Anaïs

[CRITIQUE] : Diamantino


Réalisateur : Gabriel Abrantes et Daniel Schmidt
Acteurs : Carloto Cotta, Cleo Tavares, Anabela Moreira,...
Distributeur : UFO Distribution
Budget : -
Genre : Comédie.
Nationalité : Portugais, Français, Brésilien.
Durée : 1h32min.

Synopsis :
Magnifique, candide et attachant, Diamantino est l’icône planétaire du football, un héros flamboyant touché par la grâce. Quand soudain, en pleine Coupe du Monde, son génie s’envole dans les vapeurs roses de ses visions magiques, sa carrière est stoppée net. Problème : il ne connaît rien d’autre.
La star déchue, devenue objet de risée nationale, découvre alors le monde – les autres.
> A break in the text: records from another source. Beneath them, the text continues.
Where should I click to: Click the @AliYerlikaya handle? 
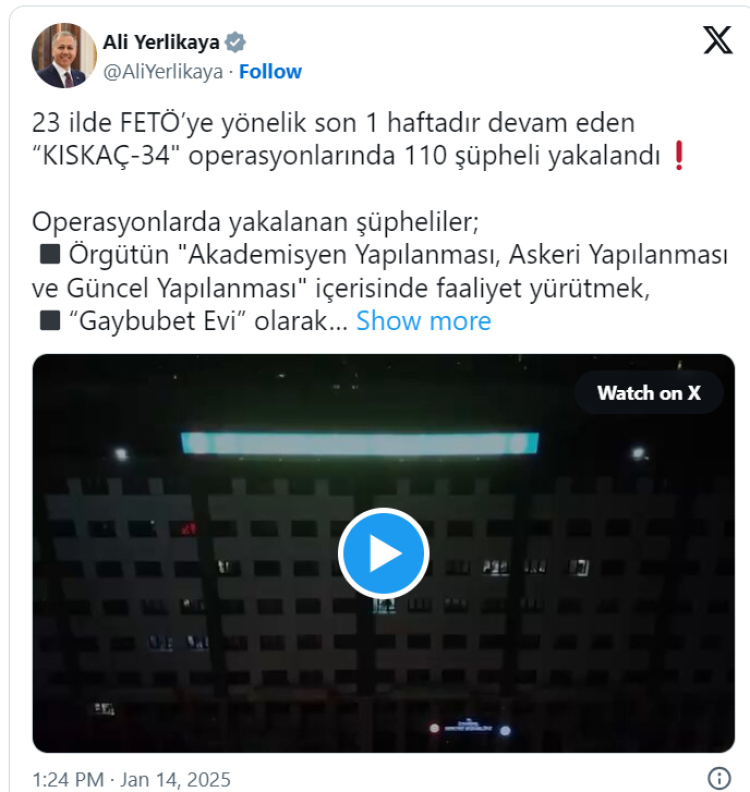163,72
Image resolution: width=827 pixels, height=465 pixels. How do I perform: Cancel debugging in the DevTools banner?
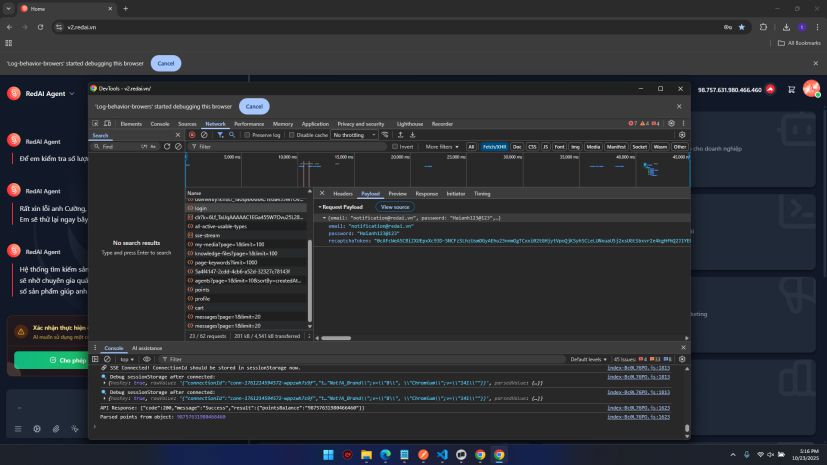click(254, 106)
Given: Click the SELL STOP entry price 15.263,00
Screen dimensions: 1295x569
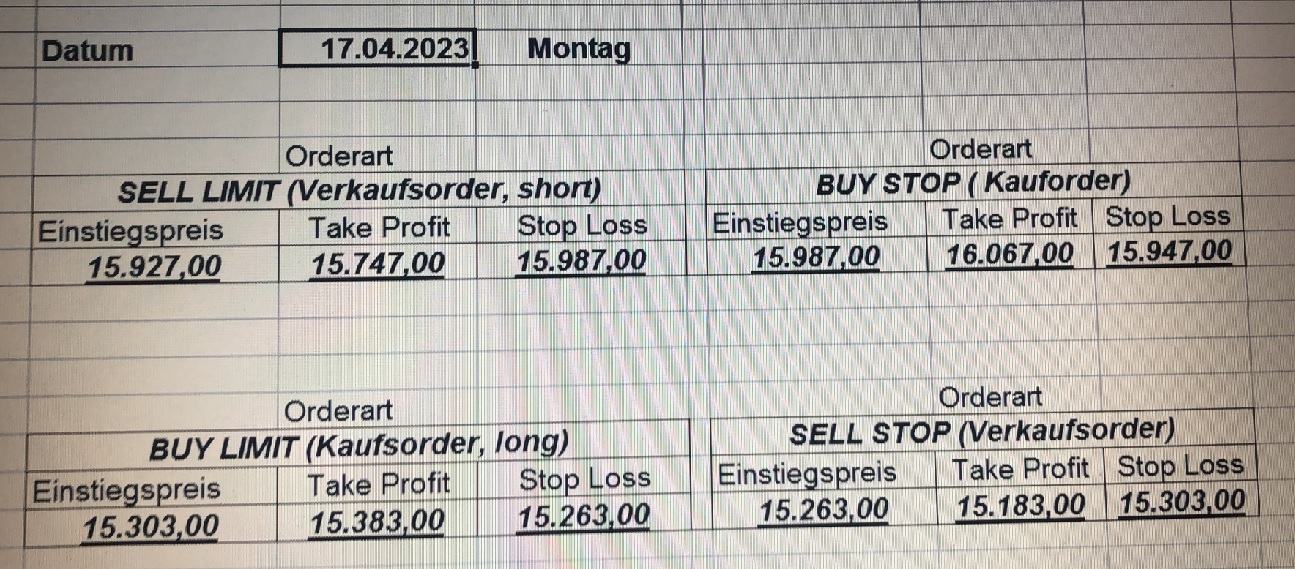Looking at the screenshot, I should tap(823, 509).

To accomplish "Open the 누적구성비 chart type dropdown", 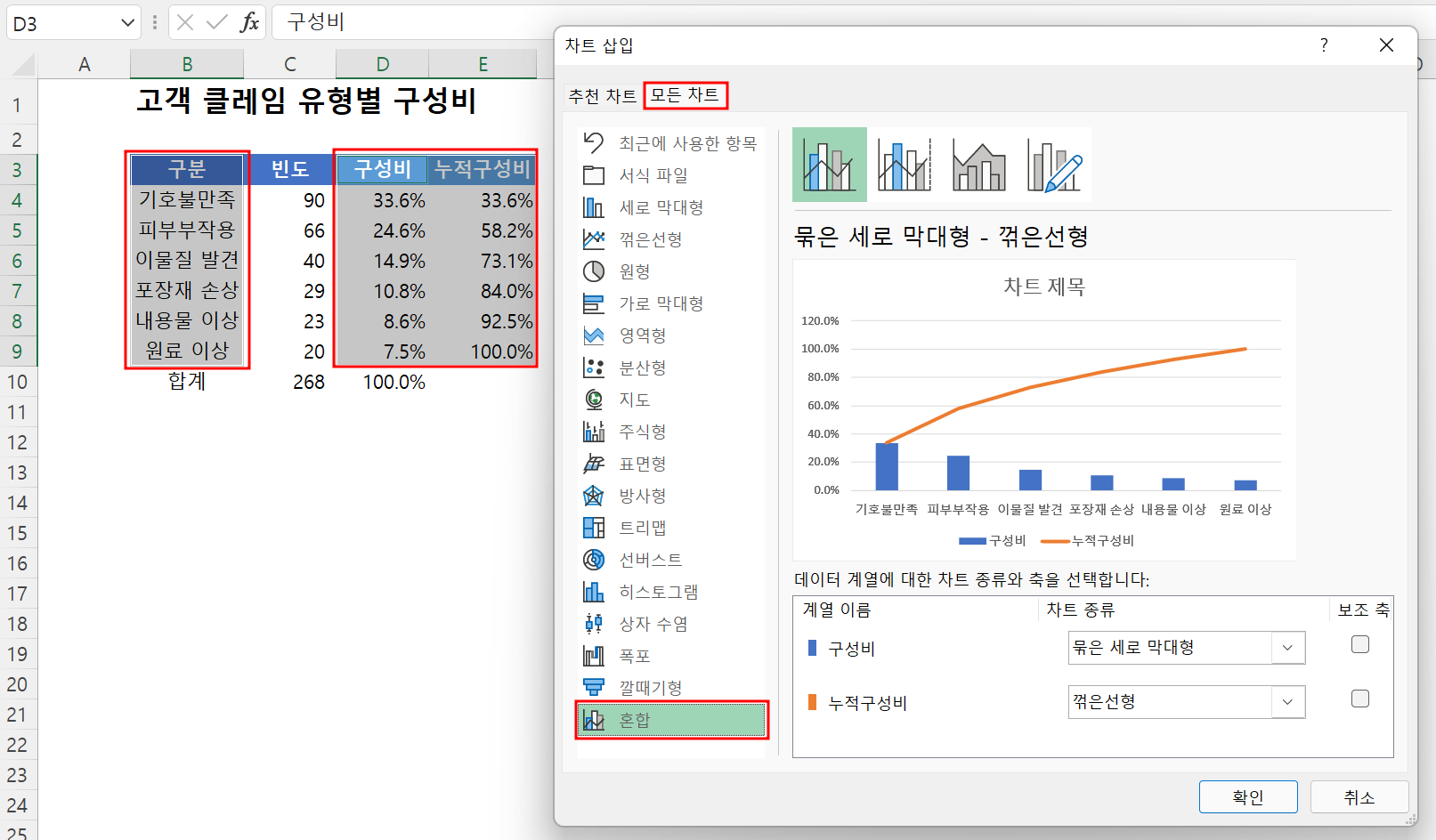I will tap(1287, 702).
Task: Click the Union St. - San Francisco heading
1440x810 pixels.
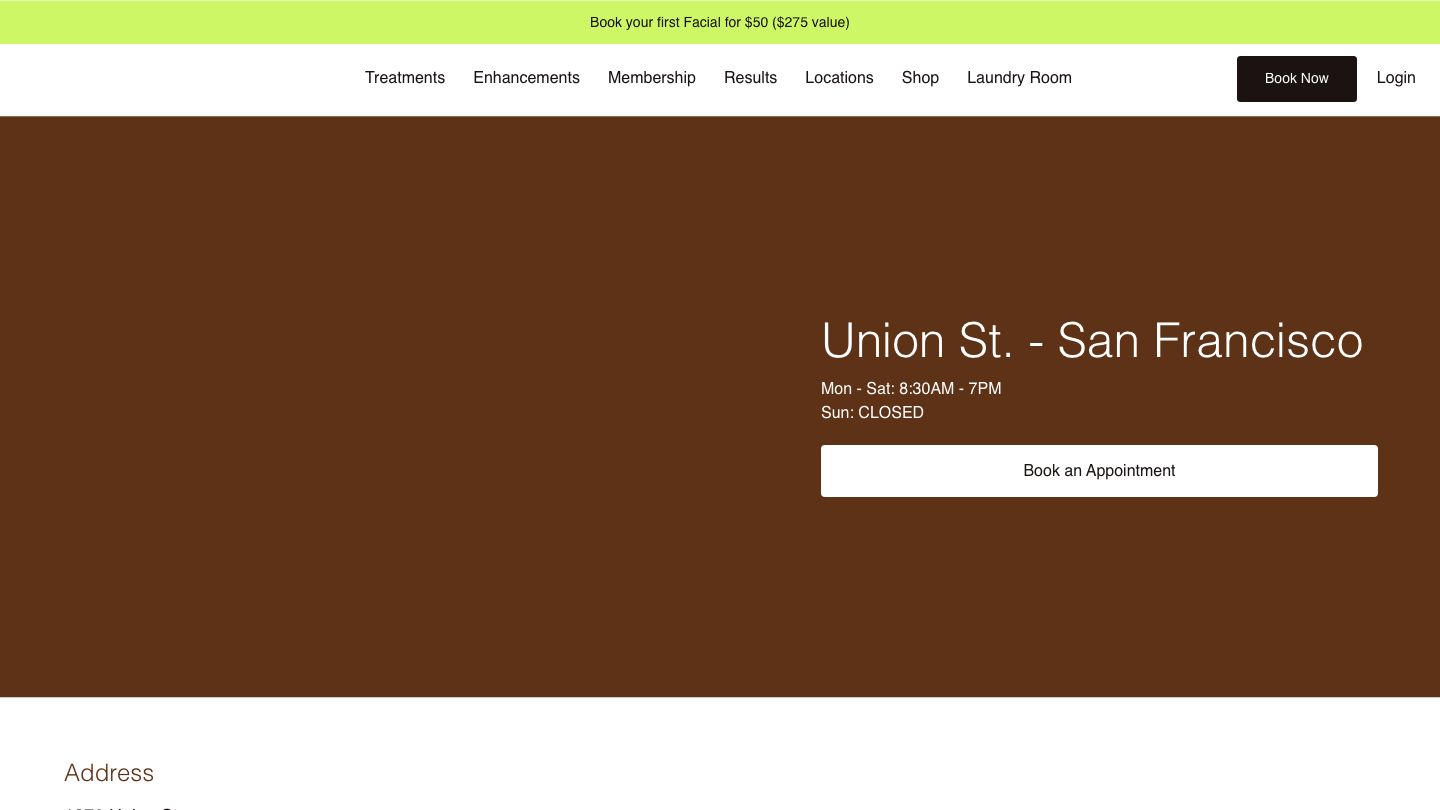Action: pos(1092,341)
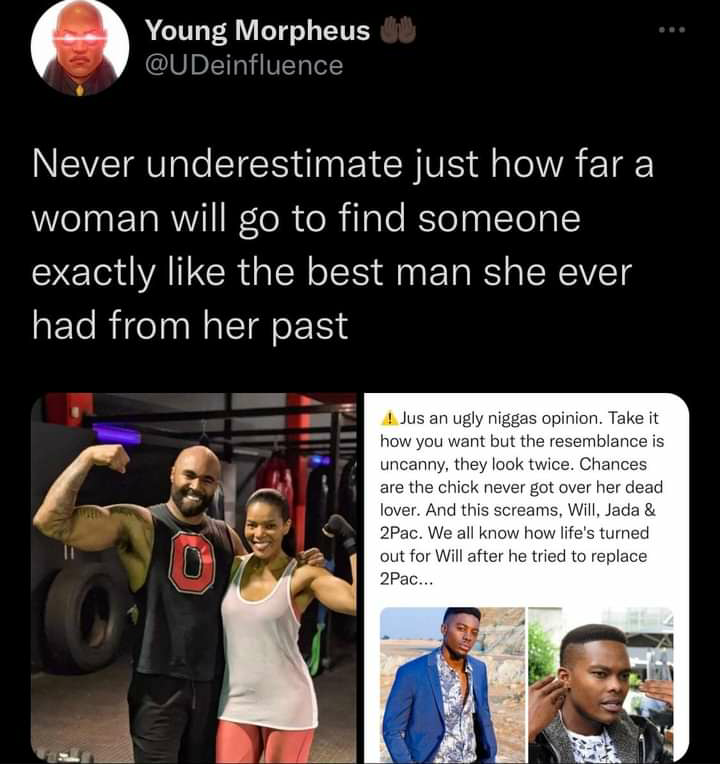Open the three-dot more options menu

point(672,30)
Le voilà embarqué dans maintes péripéties qui mutent en odyssée : conspiration familiale (ses deux soeurs n’en veulent qu’à sa fortune), manipulations génétiques
délirantes, crise des réfugiés, complotisme de l’extrême-droite… Et, au beau milieu de cette tragédie, où son chat semble être son dernier supporter, pourtant, surgit l’Amour. Le vrai. C’était écrit.



Critique :

Trois semaines après Alice Rohrwacher et son Heureux comme Lazzaro, Gabriel Abrantes et Daniel Schmidt proposent une nouvelle variation – burlesque et kitsch cette fois – de la figure de Candide. Une expérience cinématographique radicale qui ne manquera pas de diviser et à laquelle je suis restée de marbre.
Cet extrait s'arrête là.